2 Problem Formulation

In this chapter, we discuss the requirements of an e-Science infrastructure for the archaeological sciences in more detail. A synchronized distributed e-Science infrastructure for data management and data analysis in the archaeological sciences should address the following issues:

  • Distinctability of Entries: Two different entries must be distinct from each other, no matter on which local database they were created.

  • Conflict Handling: Different users are able to work on the same data simultaneously on different local databases. The synchronization must recognize that a conflict occurred and provide options to solve it.

  • Time-Delayed Execution: It cannot be guaranteed that a user of the database can always execute the synchronization process. This could be technical reasons like temporary internet disconnects, but also for logistic reasons that there is no internet connection available. It must be possible to continue working offline and synchronize the data later as soon as the computer is reconnected to an internet connection again.

  • Interruptible: After a loss of connection or if the user interrupts the exchange of data, the synchronization process must be able to continue and no data may be lost or corrupted.

  • Modularity: To avoid transfer of unnecessary data a selection of data is required. The user should be able to select parts of data he wants to synchronize to save time and to reduce data overhead, so data should be separated in modules (“projects”). Furthermore, the local database of the user should not save any data sets, for which he has no reading rights.

  • Currentness of Look-up Table Data: The look-up table data, that is saved on the database of the global server, needs to be updated many times. This concerns regular as well as dynamic updates of this data. Administrators, with the permission to edit, must be able to insert new entries and edit or delete existing ones. These changes must be passed as soon as possible to the users, to ensure they can work with current data.

  • Rights Management: Not every user needs to see all the data. The synchronization must check if the user, who has requested any data, has appropriate rights before sending or committing this data.

  • Easy To Use: The synchronization should be an automatic process that can be run with few mouse clicks. The user is most likely not a skilled computer user, but must be able to use the synchronization. Therefore, the synchronization process should be carried out without any external data devices.

As discussed above, in addition to these specific requirements, an e-Science infrastructure for the archaeological sciences should also be cost effective and ensure the privacy of unpublished data.

In general, the basic idea of synchronization is not a new one. Both scientific and industrial databases often require functions to share data in any way, especially, if several users should be able to work on the data simultaneously. Synchronization techniques exist in the most commonly used database systems worldwide, including Microsoft SQL Server, Oracle and MySQL: Snapshot replication, Transaction replication, Replication with streams, Merge replication, Master-slave replication system.

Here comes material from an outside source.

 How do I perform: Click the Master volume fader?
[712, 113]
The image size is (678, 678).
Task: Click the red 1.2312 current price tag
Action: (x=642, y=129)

While all of these methods are sufficient for many areas of application, to the best of our knowledge none of them cover all of the requirements stated above. Only few of the available solutions provide the ability to work offline and none of them allow synchronization of single datasets, which are two of the most important requirements for archaeologists. Therefore we created a synchronization that fulfils all previously stated requirements, is independent of the database management system and hence can be used for any database system.

3 The xBook Framework

With the aim of solving the same problems in several, different databases the idea of the xBook framework has emerged. The core function of xBook is the synchronization, but it also provides structures for the user management, right management, the graphical user interface and the data handling as indicated in Fig. 2. The databases are based on the same basic structure, but each of them can be individualised. This allows e.g. own input fields for entry mask or individual extensions. The function in detail:

User Rights Management: For archaeological data, it is not only important to allow parallel data entry of several persons, it is also necessary to be able to share data for complex analysis. Because not every user wants to make his data accessible to the public (especially if it is still unpublished), a flexible solution for the user rights management is required.

The framework provides default permissions (read, write and project management), each database can be extended with individual rights. As often is the case, to work together with the same group of people (e.g. within an institute) xBook does not only support the assignment of rights to single users, but also to user groups. These groups can be created by each user.

Graphical User Interface: xBook provides a graphical user interface because all databases that are based on the framework use the same functions and even the workflow is similar. This interface reuses common elements, but it also gives support to alter existing functions and to insert new, individual ones.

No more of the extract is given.